DNA repair and bladder cancer.
We are investigating the role of DNA repair in bladder cancer aetiology, development of muscle invasive disease, and response to radiation and combined modality treatments.
Two bladder cancer risk factors are cigarette smoking and occupational exposure to chemicals which form bulky adducts with DNA. Bulky adducts are repaired by nucleotide excision repair (NER). In germline DNA from bladder cancer patients, we have identified five rare variants in the NER gene XPC and functional studies are ongoing.

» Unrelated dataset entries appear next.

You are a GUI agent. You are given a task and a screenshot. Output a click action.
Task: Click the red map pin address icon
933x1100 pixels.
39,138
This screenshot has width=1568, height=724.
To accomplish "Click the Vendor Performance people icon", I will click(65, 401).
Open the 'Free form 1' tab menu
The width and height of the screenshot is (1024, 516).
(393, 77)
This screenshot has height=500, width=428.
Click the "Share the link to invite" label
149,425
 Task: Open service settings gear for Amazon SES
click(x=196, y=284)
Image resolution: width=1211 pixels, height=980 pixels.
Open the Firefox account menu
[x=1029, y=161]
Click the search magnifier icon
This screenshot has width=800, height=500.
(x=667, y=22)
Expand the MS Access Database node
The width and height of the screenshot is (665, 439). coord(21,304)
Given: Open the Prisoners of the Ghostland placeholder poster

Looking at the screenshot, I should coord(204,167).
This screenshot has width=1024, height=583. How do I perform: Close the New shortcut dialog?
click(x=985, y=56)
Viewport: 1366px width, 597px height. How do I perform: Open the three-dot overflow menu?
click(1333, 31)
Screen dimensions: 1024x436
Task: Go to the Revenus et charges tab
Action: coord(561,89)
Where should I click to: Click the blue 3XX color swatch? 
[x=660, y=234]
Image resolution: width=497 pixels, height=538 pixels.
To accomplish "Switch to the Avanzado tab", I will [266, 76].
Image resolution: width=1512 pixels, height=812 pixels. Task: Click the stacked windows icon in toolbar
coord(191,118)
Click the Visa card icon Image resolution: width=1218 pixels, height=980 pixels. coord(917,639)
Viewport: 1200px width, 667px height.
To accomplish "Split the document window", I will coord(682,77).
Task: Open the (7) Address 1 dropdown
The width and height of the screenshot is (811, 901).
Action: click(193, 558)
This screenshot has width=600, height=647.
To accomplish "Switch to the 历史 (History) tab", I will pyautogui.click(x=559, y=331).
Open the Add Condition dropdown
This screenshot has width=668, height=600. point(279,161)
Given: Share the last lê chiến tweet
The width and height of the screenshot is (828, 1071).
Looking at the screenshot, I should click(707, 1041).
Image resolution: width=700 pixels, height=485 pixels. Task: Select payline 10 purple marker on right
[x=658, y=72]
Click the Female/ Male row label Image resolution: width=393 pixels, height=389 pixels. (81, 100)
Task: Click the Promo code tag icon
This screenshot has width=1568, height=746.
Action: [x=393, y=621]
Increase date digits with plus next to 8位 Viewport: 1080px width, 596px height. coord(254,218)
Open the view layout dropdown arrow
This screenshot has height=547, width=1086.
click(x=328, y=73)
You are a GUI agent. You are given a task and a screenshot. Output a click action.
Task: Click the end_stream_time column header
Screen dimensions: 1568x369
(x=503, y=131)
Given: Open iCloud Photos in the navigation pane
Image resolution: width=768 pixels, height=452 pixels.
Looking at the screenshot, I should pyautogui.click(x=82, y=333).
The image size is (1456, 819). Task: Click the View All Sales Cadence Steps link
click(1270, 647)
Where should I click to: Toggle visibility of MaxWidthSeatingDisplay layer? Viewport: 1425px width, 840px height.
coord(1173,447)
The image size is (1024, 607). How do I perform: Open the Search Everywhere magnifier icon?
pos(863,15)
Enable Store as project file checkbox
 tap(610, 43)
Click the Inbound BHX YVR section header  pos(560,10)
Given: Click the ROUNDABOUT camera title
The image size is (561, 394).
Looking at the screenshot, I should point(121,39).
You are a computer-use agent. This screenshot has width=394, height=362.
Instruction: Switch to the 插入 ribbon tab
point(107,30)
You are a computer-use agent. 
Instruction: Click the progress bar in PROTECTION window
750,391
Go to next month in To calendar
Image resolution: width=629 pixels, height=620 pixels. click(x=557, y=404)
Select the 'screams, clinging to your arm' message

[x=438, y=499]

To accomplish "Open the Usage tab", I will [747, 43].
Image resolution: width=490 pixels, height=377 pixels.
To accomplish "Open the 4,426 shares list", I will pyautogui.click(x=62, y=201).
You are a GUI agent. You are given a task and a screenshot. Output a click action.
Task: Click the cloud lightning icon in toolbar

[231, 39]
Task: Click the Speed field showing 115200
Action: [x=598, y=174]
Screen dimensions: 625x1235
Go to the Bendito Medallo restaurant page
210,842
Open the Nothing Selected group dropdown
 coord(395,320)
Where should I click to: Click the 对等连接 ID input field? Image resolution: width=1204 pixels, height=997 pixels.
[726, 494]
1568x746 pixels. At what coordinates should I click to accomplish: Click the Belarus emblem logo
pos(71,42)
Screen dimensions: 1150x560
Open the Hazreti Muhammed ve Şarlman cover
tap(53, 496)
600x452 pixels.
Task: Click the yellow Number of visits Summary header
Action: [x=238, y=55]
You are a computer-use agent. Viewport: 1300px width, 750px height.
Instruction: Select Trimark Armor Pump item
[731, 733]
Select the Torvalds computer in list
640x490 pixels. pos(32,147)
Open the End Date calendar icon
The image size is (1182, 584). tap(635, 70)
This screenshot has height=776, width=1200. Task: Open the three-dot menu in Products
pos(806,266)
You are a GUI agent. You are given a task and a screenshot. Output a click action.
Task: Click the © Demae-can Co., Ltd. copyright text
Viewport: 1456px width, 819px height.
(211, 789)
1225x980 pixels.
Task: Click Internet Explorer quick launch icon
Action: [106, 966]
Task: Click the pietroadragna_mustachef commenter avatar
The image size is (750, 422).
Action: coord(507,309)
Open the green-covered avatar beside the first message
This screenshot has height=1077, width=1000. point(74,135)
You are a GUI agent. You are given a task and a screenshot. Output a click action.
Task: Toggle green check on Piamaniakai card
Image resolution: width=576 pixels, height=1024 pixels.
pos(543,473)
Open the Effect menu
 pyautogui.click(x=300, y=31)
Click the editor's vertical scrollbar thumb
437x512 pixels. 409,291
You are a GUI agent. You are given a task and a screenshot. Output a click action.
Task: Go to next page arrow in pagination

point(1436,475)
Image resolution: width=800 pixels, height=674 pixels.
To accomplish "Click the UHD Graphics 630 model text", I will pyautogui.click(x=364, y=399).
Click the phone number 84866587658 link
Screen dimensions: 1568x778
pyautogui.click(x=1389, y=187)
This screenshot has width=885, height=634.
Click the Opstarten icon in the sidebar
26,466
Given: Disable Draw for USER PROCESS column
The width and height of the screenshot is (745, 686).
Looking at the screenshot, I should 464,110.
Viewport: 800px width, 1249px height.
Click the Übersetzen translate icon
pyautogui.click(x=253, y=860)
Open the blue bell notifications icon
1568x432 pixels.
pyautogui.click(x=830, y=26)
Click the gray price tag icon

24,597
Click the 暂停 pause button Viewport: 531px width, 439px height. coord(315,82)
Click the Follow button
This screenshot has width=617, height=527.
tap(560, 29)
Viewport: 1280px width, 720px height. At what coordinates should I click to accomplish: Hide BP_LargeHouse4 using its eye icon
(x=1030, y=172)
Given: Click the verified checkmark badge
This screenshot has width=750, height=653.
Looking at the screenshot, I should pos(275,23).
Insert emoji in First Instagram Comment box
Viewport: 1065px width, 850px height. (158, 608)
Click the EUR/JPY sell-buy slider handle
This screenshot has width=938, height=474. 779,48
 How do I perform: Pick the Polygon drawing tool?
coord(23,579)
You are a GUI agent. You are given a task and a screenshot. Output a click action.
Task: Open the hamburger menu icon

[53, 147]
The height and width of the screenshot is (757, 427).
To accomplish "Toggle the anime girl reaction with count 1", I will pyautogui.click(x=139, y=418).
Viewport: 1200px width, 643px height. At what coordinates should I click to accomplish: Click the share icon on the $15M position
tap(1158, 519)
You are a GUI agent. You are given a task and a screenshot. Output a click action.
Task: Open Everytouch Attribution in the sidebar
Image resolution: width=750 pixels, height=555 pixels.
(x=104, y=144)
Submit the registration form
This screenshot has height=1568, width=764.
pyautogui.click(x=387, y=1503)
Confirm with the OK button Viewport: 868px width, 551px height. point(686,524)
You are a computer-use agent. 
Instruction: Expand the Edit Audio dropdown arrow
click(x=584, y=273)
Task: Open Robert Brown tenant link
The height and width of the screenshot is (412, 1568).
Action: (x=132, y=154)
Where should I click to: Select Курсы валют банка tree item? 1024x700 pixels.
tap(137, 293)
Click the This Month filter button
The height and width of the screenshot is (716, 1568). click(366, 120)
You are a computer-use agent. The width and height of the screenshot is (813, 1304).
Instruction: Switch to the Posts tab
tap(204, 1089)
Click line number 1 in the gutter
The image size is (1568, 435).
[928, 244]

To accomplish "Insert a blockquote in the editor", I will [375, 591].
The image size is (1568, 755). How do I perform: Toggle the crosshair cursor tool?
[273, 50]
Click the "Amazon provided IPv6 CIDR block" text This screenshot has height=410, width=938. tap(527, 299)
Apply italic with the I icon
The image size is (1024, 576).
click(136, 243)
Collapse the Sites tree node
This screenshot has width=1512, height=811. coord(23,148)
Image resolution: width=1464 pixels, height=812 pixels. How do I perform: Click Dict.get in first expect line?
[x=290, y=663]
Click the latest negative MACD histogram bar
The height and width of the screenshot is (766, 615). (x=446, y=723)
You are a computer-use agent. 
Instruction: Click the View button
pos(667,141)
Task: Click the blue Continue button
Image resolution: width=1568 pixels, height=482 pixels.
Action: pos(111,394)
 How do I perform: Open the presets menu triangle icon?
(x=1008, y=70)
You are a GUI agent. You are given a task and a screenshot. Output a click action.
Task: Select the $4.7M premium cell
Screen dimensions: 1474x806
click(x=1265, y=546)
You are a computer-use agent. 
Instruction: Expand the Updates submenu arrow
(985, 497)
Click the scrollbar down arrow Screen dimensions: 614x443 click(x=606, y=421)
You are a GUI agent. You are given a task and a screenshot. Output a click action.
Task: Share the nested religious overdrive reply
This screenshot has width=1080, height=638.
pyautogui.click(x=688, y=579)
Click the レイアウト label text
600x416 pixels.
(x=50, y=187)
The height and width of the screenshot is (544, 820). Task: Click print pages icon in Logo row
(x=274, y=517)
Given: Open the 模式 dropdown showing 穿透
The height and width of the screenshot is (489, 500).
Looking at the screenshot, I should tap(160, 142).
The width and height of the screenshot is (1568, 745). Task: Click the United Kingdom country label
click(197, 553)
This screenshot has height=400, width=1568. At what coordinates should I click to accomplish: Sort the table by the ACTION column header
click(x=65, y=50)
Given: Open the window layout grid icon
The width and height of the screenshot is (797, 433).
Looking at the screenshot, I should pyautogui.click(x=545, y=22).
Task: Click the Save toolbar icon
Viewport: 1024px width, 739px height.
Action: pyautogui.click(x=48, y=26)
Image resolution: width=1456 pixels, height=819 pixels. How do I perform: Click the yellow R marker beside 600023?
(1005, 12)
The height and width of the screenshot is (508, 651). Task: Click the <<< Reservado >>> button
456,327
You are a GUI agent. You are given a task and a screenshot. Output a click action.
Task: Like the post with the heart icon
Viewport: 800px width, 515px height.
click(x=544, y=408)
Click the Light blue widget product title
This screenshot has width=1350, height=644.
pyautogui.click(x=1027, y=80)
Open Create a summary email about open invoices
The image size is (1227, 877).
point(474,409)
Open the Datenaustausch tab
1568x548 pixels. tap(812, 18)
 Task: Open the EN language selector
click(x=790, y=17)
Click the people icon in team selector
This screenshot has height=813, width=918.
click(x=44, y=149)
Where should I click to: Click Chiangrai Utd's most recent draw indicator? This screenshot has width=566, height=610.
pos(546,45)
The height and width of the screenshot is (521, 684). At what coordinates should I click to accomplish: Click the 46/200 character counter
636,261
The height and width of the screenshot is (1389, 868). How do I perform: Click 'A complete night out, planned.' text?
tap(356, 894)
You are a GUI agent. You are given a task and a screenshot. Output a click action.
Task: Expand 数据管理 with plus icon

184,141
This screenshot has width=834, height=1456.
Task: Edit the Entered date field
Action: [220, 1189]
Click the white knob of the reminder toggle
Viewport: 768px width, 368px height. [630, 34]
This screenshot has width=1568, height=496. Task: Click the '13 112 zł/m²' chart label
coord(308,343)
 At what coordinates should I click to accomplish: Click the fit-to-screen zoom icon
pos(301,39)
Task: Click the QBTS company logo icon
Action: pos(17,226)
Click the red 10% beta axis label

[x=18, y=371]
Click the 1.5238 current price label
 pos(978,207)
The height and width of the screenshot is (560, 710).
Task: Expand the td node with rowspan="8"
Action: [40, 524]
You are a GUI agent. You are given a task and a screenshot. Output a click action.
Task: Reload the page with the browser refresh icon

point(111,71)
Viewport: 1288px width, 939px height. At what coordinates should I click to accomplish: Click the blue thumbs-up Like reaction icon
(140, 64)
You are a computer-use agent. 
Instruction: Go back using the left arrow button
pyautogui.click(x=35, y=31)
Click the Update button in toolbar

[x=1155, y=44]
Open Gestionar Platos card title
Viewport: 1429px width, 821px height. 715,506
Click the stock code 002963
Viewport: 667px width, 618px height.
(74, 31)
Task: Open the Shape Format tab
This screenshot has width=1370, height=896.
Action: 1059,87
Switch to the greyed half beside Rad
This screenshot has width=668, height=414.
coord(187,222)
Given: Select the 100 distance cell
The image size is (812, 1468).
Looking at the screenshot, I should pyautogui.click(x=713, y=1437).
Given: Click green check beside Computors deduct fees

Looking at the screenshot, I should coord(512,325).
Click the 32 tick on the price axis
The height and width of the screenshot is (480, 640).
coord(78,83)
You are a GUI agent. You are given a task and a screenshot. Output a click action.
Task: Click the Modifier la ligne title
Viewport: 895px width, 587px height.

Radiotherapy and surgery are equivalent in Leeds as curative treatment for muscle invasive disease. Radiotherapy produces double strand breaks (DSB), which are lethal to cells if not repaired. We found extracts from muscle invasive tumours repair DSB via an error-prone microhomology-mediated end-joining pathway (Fig 1), which may be exploitable to increase the therapeutic ratio.
In 90 bladder radiotherapy patients, we found those with lower expression of the DNA DSB signalling protein MRE11 had poorer survival post-radiotherapy and this was validated in a further cohort of 93 patients (Figure 2). As DSB repair is not implicated in surgical outcomes, we expect no such effect in our surgical series, so this might be used as a predictive test to direct individual patient treatment in future.
Figure 1: Error prone pathway for DSB repair
Figure 2: MRE11 expression and outcome following radiotherapy in both test and validation cohorts.
Bentley J, Diggle CP, Harnden P, Knowles MA, Kiltie AE (2004) DNA double strand break repair in human bladder cancer is error prone and involves microhomology associated end joining. Nucleic Acids Res 32:5249-5259.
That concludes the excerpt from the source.